* Soal 1: Jelaskan mengapa jumlah tugas Operasi Militer Selain Perang (OMSP) berubah menurut bacaan tentang revisi UU TNI.
* Soal 2: Salin ulang dengan tepat sebagian bacaan tentang revisi UU TNI, mulai dari kata-kata yang memuat "- Pasal 47 –" dan berhenti setelah kata-kata "bertambah menjadi 14.".

* Bacaan:
---------------
DPR Sahkan Revisi UU TNI: Penguatan Pertahanan atau Ancaman Bagi Demokrasi?
![]() |
Sumber: Akun X (@andikabp__) |
Jakarta, (21/03/2025) – Dewan Perwakilan Rakyat (DPR) Republik Indonesia resmi
mengesahkan revisi Undang-Undang Nomor 34 Tahun 2004 tentang Tentara Nasional
Indonesia (TNI) dalam rapat paripurna yang digelar pada Kamis, (20/03/2025) di Gedung Nusantara
II, Senayan, Jakarta Pusat. Keputusan ini membawa sejumlah perubahan signifikan
dalam struktur organisasi, peran, dan tugas TNI, yang kemudian menuai beragam
tanggapan dari berbagai pihak.
Rapat
paripurna ke-15 Masa Persidangan II Tahun Sidang 2024-2025 ini dipimpin oleh
Ketua DPR RI, Puan Maharani, didampingi oleh Wakil Ketua DPR RI Saan Mustopa,
Adies Kadir, dan Sufmi Dasco Ahmad. Dari total 575 anggota DPR, sebanyak 293
hadir secara fisik, sementara 12 lainnya berhalangan hadir dengan izin,
sehingga total kehadiran mencapai 304 anggota. Seluruh fraksi di DPR turut
hadir dalam rapat ini.
Sejumlah
pejabat tinggi negara juga tampak hadir, termasuk Menteri Pertahanan Sjafrie
Sjamsoeddin, Panglima TNI Jenderal Agus Subiyanto, serta Menteri Sekretaris
Negara Prasetyo.
Dikutip
dari Kompas.com, revisi ini mencakup sejumlah perubahan utama yang
berdampak langsung pada struktur dan peran TNI, di antaranya:
- Pasal 3 – Perubahan Kedudukan
TNI
- Sebelumnya:
TNI berada di bawah Presiden terkait pengerahan dan penggunaan kekuatan
militer, serta di bawah koordinasi Departemen Pertahanan dalam kebijakan
dan strategi pertahanan serta dukungan administrasi.
- Sekarang:
Koordinasi kebijakan dan strategi pertahanan serta dukungan administrasi
kini berada di bawah Kementerian Pertahanan.
- Pasal 7 – Penambahan Tugas
Operasi Militer Selain Perang (OMSP)
- Sebelumnya:
TNI memiliki 14 tugas OMSP.
- Sekarang:
Jumlah tugas OMSP bertambah menjadi 16, dengan tambahan tugas untuk
menanggulangi ancaman siber serta melindungi dan menyelamatkan warga
negara serta kepentingan nasional di luar negeri.
- Pasal 47 – Perluasan Jabatan
Sipil bagi Prajurit Aktif
- Sebelumnya:
Prajurit TNI aktif dapat menduduki jabatan di 10 kementerian/lembaga
sipil.
- Sekarang:
Jumlah kementerian/lembaga sipil yang dapat diisi oleh prajurit TNI aktif
bertambah menjadi 14.
- Pasal 53 – Perubahan Batas Usia
Pensiun
- Sebelumnya:
Batas usia pensiun untuk perwira adalah 58 tahun, sedangkan untuk bintara
dan tamtama adalah 53 tahun.
---------------
* Data:
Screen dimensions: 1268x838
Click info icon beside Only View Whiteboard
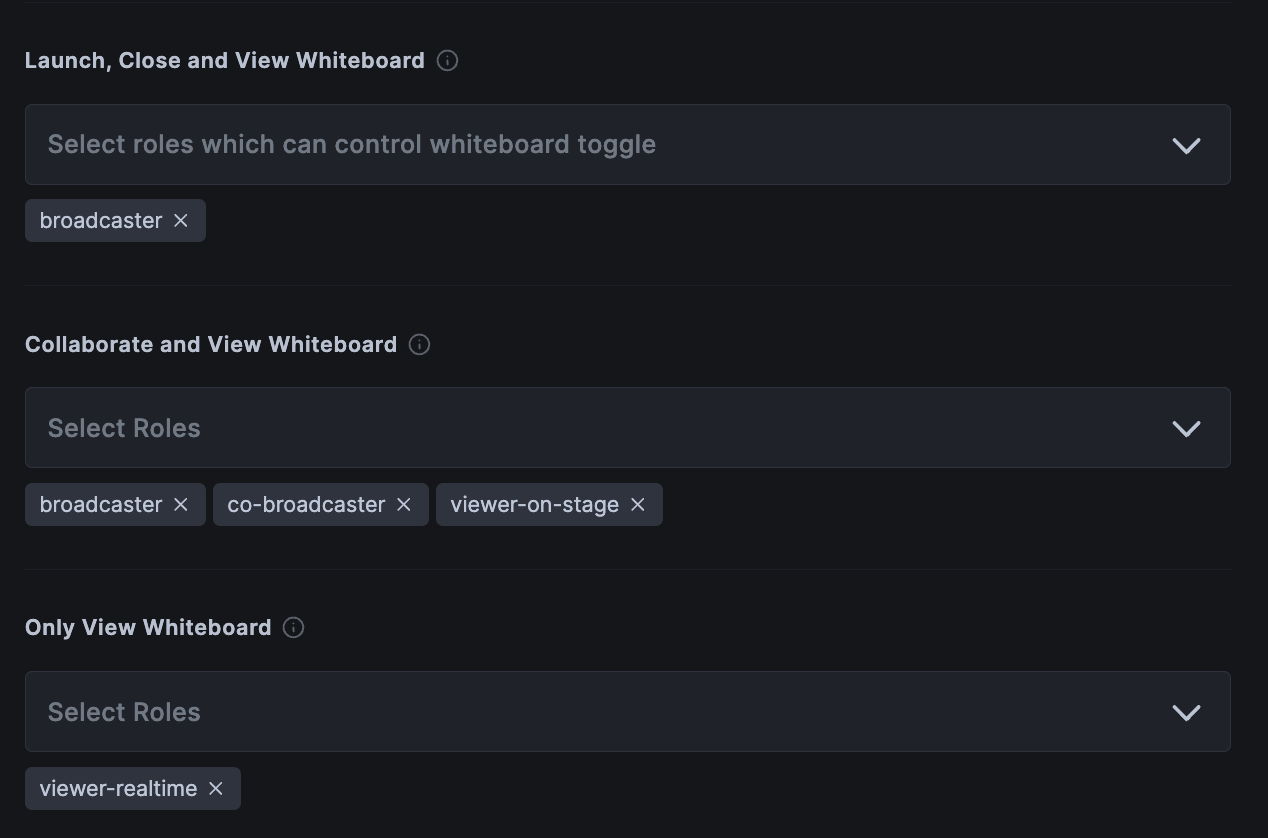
---------------
* Jawaban Lengkap 1: Jumlah tugas OMSP naik dari 14 menjadi 16 karena ada dua tugas tambahan. Tugas pertama adalah menanggulangi ancaman siber. Tugas kedua adalah melindungi dan menyelamatkan warga negara serta kepentingan nasional di luar negeri.

* Jawaban Lengkap 2:
- Pasal 47 – Perluasan Jabatan
Sipil bagi Prajurit Aktif
- Sebelumnya:
Prajurit TNI aktif dapat menduduki jabatan di 10 kementerian/lembaga
sipil.
- Sekarang:
Jumlah kementerian/lembaga sipil yang dapat diisi oleh prajurit TNI aktif
bertambah menjadi 14.